Riscriva in forma più concisa il paragrafo del testo di partenza che inizia con «Sembra che riunirsi intorno al barbecue», conservandone i fatti principali.

Testo di partenza:
+ + + + + + +
Il fumo fa male, ma meno che a un Neanderthal

Sembra che riunirsi intorno al barbecue sia stato fin dall’antichità un modo per socializzare. Sarebbe ad esempio proprio grazie al fuoco e alle calorie ottenute dal consumo di carne cotta che l’evoluzione del cervello umano è stata resa possibile. L’utilizzo di braci e fiamme però ci espone alle tossine prodotte dal loro fumo, che provocano danni alle vie respiratorie e pericolosi effetti cancerogeni e teratogeni. Tollerare meglio queste molecole sarebbe stato quindi un innegabile vantaggio per l’uomo primitivo, e infatti l’Homo sapiens si sarebbe evoluto fino a trasformarsi nel primate in grado di resistere meglio agli inquinanti ambientali, come quelli derivanti dal fumo e dalla cottura. Una caratteristica che, suggerisce oggi uno studio pubblicato su Molecular Biology and Evolution da un gruppo di ricercatori della Pennsylvania State University, si sarebbe rivelata decisiva per la sua affermazione nei confronti del suo lontano cugino Neanderthal.

Per i Neanderthal, inalare il fumo e mangiare carne bruciata avrebbe causato problemi respiratori, maggiore suscettibilità ai virus nei bambini, e una diminuzione della capacità riproduttiva nelle donne”, spiega Gary Perdew, professore di scienze agrarie della Pennsylvania State University che ha firmato lo studio. “Questi effetti erano attenuati in Homo sapiens, che metabolizzava i composti tossici più lentamente”.

Il merito, hanno scoperto Perdew è il suo team, sarebbe di una mutazione genetica nella sequenza di un recettore che regola la risposta dell’organismo agli idrocarburi aromatici, unica per l’uomo moderno e assente nell’uomo di Neanderthal e in altri primati non umani. Questa variante, presente a tutt’oggi nella nostra specie, riduce di 100-1000 volte la sensibilità del recettore, e rallentando la produzione di enzimi per la trasformazione degli idrocarburi (responsabili della generazione di metaboliti tossici) attenua la risposta dell’organismo agli inquinanti contenuti nel fumo.

Perdew suggerisce che la mutazione del recettore potrebbe avere conferito all’uomo moderno anche la resistenza anche al fumo di sigaretta, permettendo alla nostra specie di fumare, ed esponendoci così ad effetti negativi quali cancro e malattie cardiovascolari. “Una tolleranza al fumo, la nostra, che ci ha permesso di coltivare cattive abitudini”, non manca di sottolineare infatti lo scienziato americano.
+ + + + + + +
Dati dell'esercizio:
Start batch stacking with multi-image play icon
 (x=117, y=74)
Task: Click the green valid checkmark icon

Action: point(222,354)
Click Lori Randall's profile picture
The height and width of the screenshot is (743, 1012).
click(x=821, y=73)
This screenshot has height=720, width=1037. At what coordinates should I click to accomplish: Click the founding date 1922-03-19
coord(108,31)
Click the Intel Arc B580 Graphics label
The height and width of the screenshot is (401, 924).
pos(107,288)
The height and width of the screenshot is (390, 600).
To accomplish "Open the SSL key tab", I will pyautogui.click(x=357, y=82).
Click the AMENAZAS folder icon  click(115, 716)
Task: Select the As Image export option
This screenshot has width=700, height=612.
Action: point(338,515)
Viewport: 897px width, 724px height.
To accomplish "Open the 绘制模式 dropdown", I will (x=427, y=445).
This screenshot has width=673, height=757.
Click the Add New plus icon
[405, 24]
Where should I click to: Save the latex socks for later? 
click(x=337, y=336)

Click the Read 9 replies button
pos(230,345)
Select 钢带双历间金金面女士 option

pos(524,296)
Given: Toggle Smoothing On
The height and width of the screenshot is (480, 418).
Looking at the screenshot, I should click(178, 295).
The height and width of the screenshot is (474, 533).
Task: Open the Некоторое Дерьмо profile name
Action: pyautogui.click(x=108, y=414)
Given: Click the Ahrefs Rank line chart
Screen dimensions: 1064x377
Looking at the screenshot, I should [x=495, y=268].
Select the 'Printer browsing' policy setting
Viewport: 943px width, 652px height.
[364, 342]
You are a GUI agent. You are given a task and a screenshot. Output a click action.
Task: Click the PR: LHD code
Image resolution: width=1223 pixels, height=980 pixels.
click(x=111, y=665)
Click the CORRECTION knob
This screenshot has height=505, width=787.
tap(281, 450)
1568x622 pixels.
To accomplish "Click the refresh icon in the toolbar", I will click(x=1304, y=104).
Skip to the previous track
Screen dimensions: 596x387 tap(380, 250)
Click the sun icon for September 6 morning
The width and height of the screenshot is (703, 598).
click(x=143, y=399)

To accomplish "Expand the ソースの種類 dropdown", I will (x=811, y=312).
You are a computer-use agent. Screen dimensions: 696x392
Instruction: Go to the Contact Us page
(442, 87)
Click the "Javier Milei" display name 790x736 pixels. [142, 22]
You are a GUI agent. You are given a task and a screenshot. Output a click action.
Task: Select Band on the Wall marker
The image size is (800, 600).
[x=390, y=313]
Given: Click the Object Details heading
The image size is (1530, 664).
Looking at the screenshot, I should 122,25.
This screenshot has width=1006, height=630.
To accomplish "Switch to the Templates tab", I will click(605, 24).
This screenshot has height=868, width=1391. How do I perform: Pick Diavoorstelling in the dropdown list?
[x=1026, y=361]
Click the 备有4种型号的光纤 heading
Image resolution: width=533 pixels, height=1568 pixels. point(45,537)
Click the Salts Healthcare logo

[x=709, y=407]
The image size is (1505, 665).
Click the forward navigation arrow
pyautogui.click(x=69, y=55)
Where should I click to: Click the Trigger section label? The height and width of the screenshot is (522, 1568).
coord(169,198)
+ + + + + + +
Soluzione: Riunirsi intorno al barbecue sarebbe un modo di socializzare risalente all'antichità. Il fuoco e le calorie della carne cotta avrebbero reso possibile l'evoluzione del cervello umano. Il fumo di braci e fiamme, però, contiene tossine dannose per le vie respiratorie, con effetti cancerogeni e teratogeni. L'Homo sapiens si sarebbe evoluto fino a diventare il primate più resistente a questi inquinanti. Secondo uno studio di ricercatori della Pennsylvania State University pubblicato su Molecular Biology and Evolution, tale caratteristica sarebbe stata decisiva per la sua affermazione sul Neanderthal.